Edit: Screenshot code:
func testSchedulerTimeTypeDistance() {
let time1 = DispatchQueue.SchedulerTimeType(.init(uptimeNanoseconds: 10000))
let time2 = DispatchQueue.SchedulerTimeType(.init(uptimeNanoseconds: 10431))
let distantFuture = DispatchQueue.SchedulerTimeType(.distantFuture)
let notSoDistantFuture = DispatchQueue.SchedulerTimeType(
DispatchTime(
uptimeNanoseconds: DispatchTime.distantFuture.uptimeNanoseconds - 1024
)
)
XCTAssertEqual(time1.distance(to: time2), .nanoseconds(431))
XCTAssertEqual(time2.distance(to: time1), .nanoseconds(-431))
XCTAssertEqual(time1.distance(to: distantFuture), .nanoseconds(-10001))
XCTAssertEqual(distantFuture.distance(to: time1), .nanoseconds(10001))
XCTAssertEqual(time2.distance(to: distantFuture), .nanoseconds(-10432))
XCTAssertEqual(distantFuture.distance(to: time2), .nanoseconds(10432))
XCTAssertEqual(time1.distance(to: notSoDistantFuture), .nanoseconds(-11025))
XCTAssertEqual(notSoDistantFuture.distance(to: time1), .nanoseconds(11025))
XCTAssertEqual(time2.distance(to: notSoDistantFuture), .nanoseconds(-11456))

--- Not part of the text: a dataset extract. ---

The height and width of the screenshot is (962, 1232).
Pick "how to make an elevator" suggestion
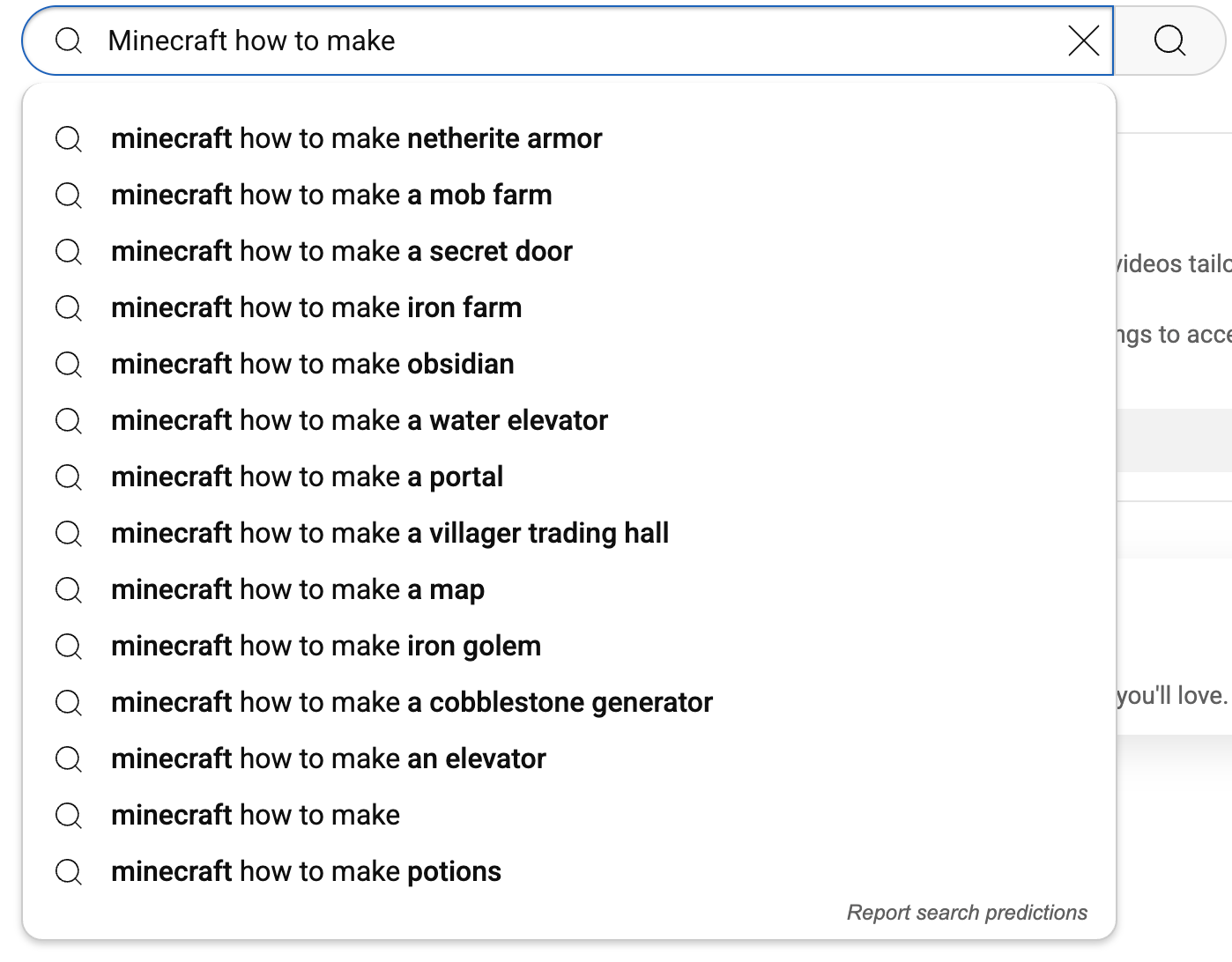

XCTAssertEqual(notSoDistantFuture.distance(to: time2), .nanoseconds(11456))
XCTAssertEqual(distantFuture.distance(to: distantFuture), .nanoseconds(0))
XCTAssertEqual(notSoDistantFuture.distance(to: notSoDistantFuture),
.nanoseconds(0))
}
The difference between Intel and ARM code is precision.
With Intel code, DispatchTime
internally works with nanoseconds. With ARM code, DispatchTime
works with nanoseconds * 3 / 125 (plus some integer rounding). The same applies to DispatchQueue.SchedulerTimeType
.
DispatchTimeInterval
and DispatchQueue.SchedulerTimeType.Stride
internally use nanoseconds.
So the ARM code uses lower precision for calculations but full precision when comparing the distances. In addition, you lose some precision when converting from nanoseconds to internal unit.
The exact formula for the DispatchTime
conversion is (executed as integer operations):
rawValue = (nanoseconds * 3 + 124) / 125
nanoseconds = rawValue * 125 / 3
As an example, let's take this code:
let time1 = DispatchQueue.SchedulerTimeType(.init(uptimeNanoseconds: 10000))
let time2 = DispatchQueue.SchedulerTimeType(.init(uptimeNanoseconds: 10431))
XCTAssertEqual(time1.distance(to: time2), .nanoseconds(431))
It results in the calculation:
(10000 * 3 + 124) / 125 -> 240
(10431 * 3 + 124) / 125 -> 251
251 - 240 -> 11
11 * 125 / 3 -> 458
The resulting comparison between 458 and 431 then fails.
So the main fix would be to allow for small differences (I haven't verified if 42 is the maximum difference):
XCTAssertEqual(time1.distance(to: time2), .nanoseconds(431), accuracy: .nanoseconds(42))
XCTAssertEqual(time2.distance(to: time1), .nanoseconds(-431), accuracy: .nanoseconds(42))
And there are more surprises: Other than with Intel code, distantFuture
and notSoDistantFuture
are equal with ARM code. It has probably been implemented like so to protect from an overflow when multiplying with 3. (The actual calculation would be: 0xFFFFFFFFFFFFFFFF * 3).
Furthermore I think that you are relying on implementation specific behavior when calculating the distance between time stamps at or close to 0 and time stamps at or close to distant future. The tests rely on the fact the distant future internally uses 0xFFFFFFFFFFFFFFFF and that the unsigned subtraction wraps around and produces a result as if the internal value was -1.
I think your issue lies in this line:
nanoseconds = ((machTime * sTimebase.numer) / sTimebase.denom)
... which is doing integer operations.
The actual ratio here for M1 is 125/3
( 41.666...
), so your conversion factor is truncating to 41
. This is a ~1.6% error, which might explain the differences you're seeing.